**SET PROBLEM:** Quote the childhood gender-roles essay word for word, from "My first brush" up to and including "carried on fighting.".

**EXCERPTED TEXT:**
My first brush with gender inequality was as a child. As a young girl growing up, I was plagued by TV and advertisements to play with pink things. Barbie, barbie, barbie. Cuddly toys. Betty Spaghetti.
Not gonna lie, I loved Betty Spaghetti. I also loved playing British Bulldogs, fighting and playing football. Very quickly I learnt these were boys' activities and I really ought to be skipping. But skipping was boring and it didn't hurt anyone, so I carried on fighting.
The fact that these were male activities remained with me however. For many years I labelled myself a 'tomboy', and for a few years I was convinced I should have been born a boy. My mum used to get angry with me for saying things like that. She said I liked football because I liked football, not because I was a boy or a girl.
I ignored that back then; I was generally accepted as a boy. Oddly enough my best friend was a male ballet dancer, he liked to dress up and he would skip whilst I rugby tackled. He didn't have it easy either. People called him gay, I'm not proud to say that I was one of them, and he had a hard time all round... But interestingly, his parents (not unlike mine) never discouraged him from playing in the manner he wanted to play. Oh, and he's not gay. He's just a gifted dancer.

**MATERIAL PROVIDED:**
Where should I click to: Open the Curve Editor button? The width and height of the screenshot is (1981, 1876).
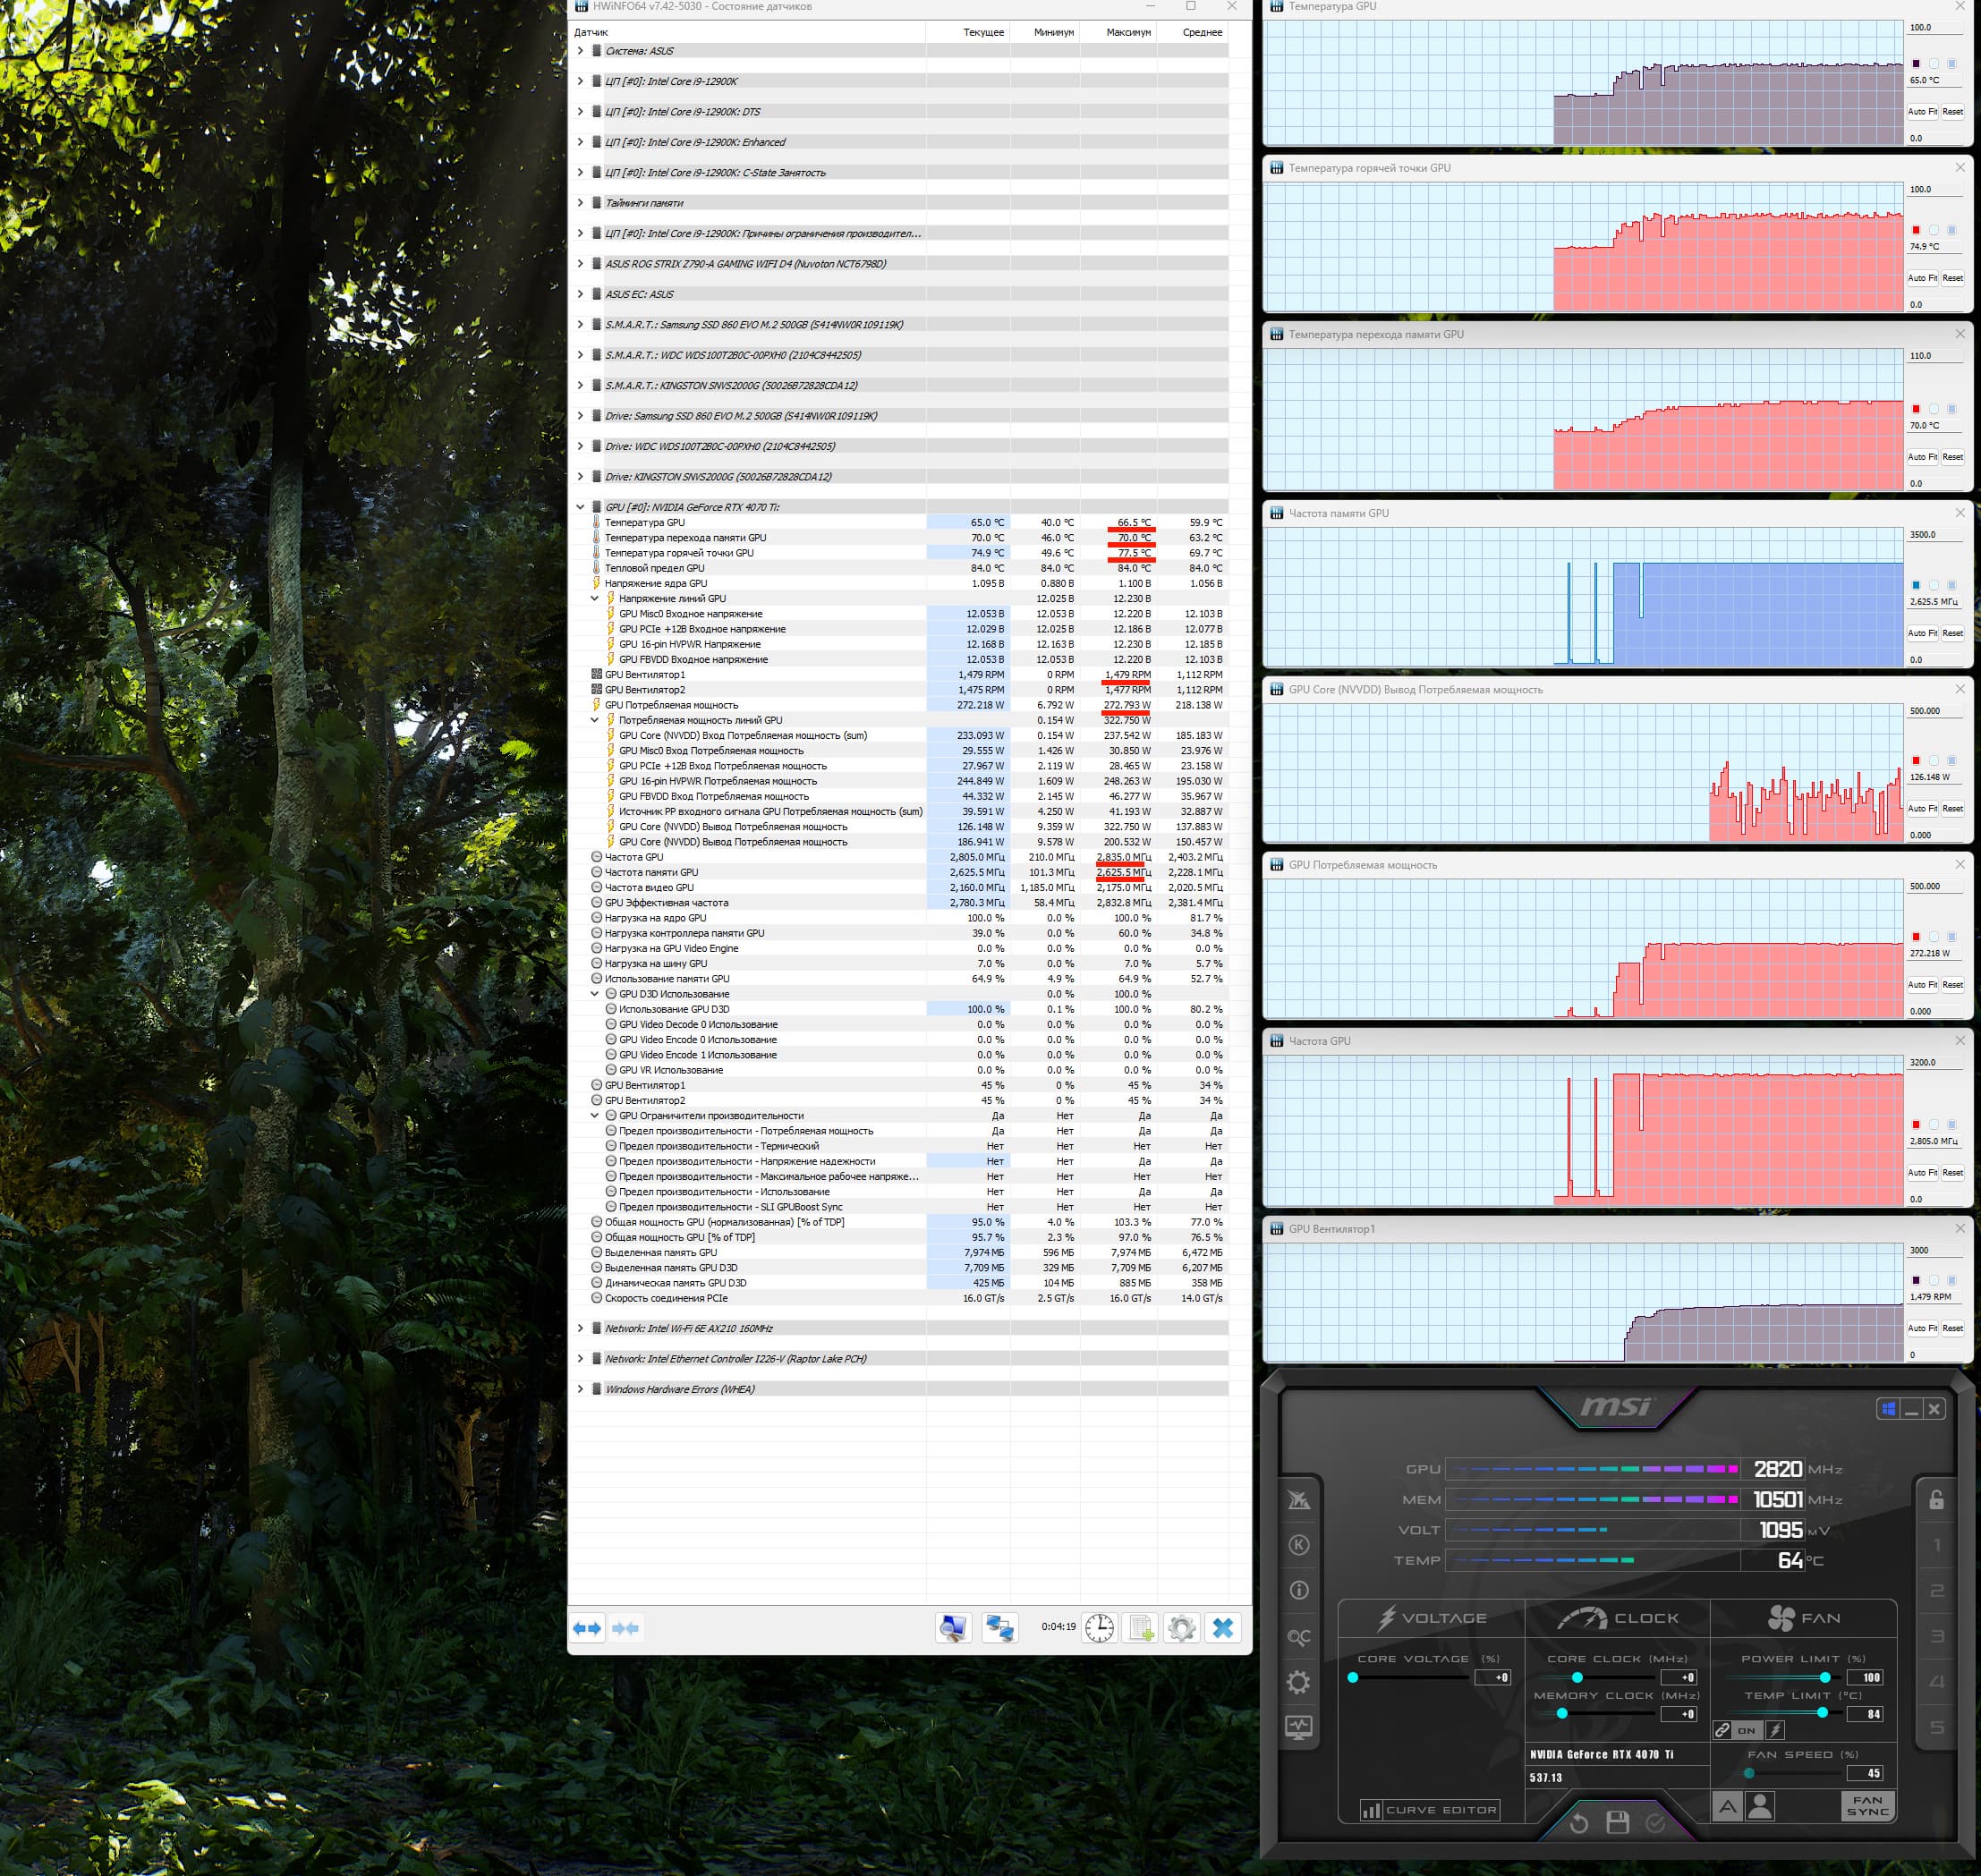pos(1430,1809)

**FULL OUTPUT:**
My first brush with gender inequality was as a child. As a young girl growing up, I was plagued by TV and advertisements to play with pink things. Barbie, barbie, barbie. Cuddly toys. Betty Spaghetti.
Not gonna lie, I loved Betty Spaghetti. I also loved playing British Bulldogs, fighting and playing football. Very quickly I learnt these were boys' activities and I really ought to be skipping. But skipping was boring and it didn't hurt anyone, so I carried on fighting.